--- Document passage ---

“In recessions of any kind, automation is accelerated because paying workers just becomes more expensive,” Muro said. “Meanwhile, technology and automation has improved and gotten cheaper so it’s easily used.”
More than half of U.S. companies report being more willing to invest in automation as a result of the pandemic, a July survey by Honeywell Intelligrated found. Tyson is shifting to robotic butchers; BMW is implementing artificial intelligence quality control. As of May, sourcing for automation equipment was up nearly 150 percent year-over-year, and up over 20 percent from last quarter. Long before Trump took office, the U.S. was already well on its way to becoming more efficient at manufacturing with fewer workers. Over the past three decades, output has grown even as employment has declined.
“The fact which gets lost in some of the discussion is that in and of itself, that improvement in productivity — making more stuff per unit of labor input — is a good thing,” said Jeffrey Miron, an economist at the libertarian Cato Institute. But it also leads to the displacement of workers, and when Trump moved to impose tariffs on Chinese steel, aluminum and other products, that only served to accelerate the effect, economists say. Higher prices for imports have decreased demand, which — when combined with a global economic slowdown — contributed to depress manufacturing employment. On top of that, American exporters are hurt by retaliatory tariffs imposed by other countries.

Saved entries
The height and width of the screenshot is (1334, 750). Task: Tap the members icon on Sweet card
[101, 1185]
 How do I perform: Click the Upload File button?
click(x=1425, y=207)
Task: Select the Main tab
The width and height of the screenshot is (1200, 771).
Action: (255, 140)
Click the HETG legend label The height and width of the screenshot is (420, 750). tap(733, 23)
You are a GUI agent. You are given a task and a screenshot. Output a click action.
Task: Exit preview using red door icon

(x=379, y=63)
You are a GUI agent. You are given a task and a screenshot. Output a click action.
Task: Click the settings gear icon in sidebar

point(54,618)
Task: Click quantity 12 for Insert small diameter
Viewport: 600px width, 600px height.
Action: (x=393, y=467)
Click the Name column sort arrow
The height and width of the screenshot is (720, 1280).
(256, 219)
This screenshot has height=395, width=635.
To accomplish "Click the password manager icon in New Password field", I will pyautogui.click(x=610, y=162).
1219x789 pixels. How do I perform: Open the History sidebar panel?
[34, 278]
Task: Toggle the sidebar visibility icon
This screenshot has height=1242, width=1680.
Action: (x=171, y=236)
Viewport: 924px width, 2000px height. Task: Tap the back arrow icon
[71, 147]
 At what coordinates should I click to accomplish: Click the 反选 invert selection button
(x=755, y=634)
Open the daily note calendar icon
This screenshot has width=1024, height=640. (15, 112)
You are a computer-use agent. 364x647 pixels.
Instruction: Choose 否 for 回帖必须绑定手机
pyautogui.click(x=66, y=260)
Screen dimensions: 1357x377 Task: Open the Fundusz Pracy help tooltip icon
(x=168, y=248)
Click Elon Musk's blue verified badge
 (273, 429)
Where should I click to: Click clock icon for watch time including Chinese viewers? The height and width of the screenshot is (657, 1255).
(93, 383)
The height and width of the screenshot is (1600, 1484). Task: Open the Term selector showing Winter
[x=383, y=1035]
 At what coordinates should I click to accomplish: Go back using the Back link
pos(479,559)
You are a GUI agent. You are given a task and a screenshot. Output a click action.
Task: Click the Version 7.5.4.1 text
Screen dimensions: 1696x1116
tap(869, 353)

--- Explore the material ---
A. According to the passage on automation and manufacturing employment, why does automation speed up during a recession?
B. In the passage on automation and manufacturing employment, by how much had sourcing for automation equipment risen year-over-year as of May?
C. Go on with the passage on automation and manufacturing employment, starting after its final sentence.

--- Answer section ---
A. Automation speeds up in a recession because paying workers becomes more expensive. At the same time, automation technology has improved and become cheaper, so it is easy to adopt.

B. It had risen by nearly 150 percent year-over-year.

C.
“A couple of things have played into the manufacturing job losses: One is trade,” said Michael Hicks, an economist at Ball State University who studies manufacturing. “The second, and the bigger effect, really, is the productivity growth of American manufacturing.”
Trump’s reelection campaign maintains that he has bolstered the manufacturing sector during his time in office, pointing to the hundreds of thousands of manufacturing jobs that were added prepandemic.
“Back in 2016, people doubted President Trump could revive manufacturing in the United States, with then-President Obama saying he would need a ‘magic wand’ to bring back manufacturing jobs — but President Trump’s policies delivered,” campaign spokesperson Samantha Zager said. “President Trump is already rebuilding our economy, adding back manufacturing jobs, and continuing to promote policies that boost American manufacturers, no magic wand needed.”
Trump “talked a lot about manufacturing, but the policies he engaged in were predictably damaging to manufacturing,” Hicks said. "As a result of the tariffs his administration imposed, “people buy less [manufactured goods], and if they buy less of them, that causes lower demand for employment.”
Whether Trump wins reelection come November — and is free to continue his trade wars — could have an outsize impact on the U.S. manufacturing workforce, particularly given the sector's relatively modest job gains since February.
“The returns from layoffs are probably over,” Hicks said. “And so if that’s the case, if we see a second term of the Trump presidency, I would expect manufacturing employment to not be able to crawl back to what it was at the end of the Obama administration.”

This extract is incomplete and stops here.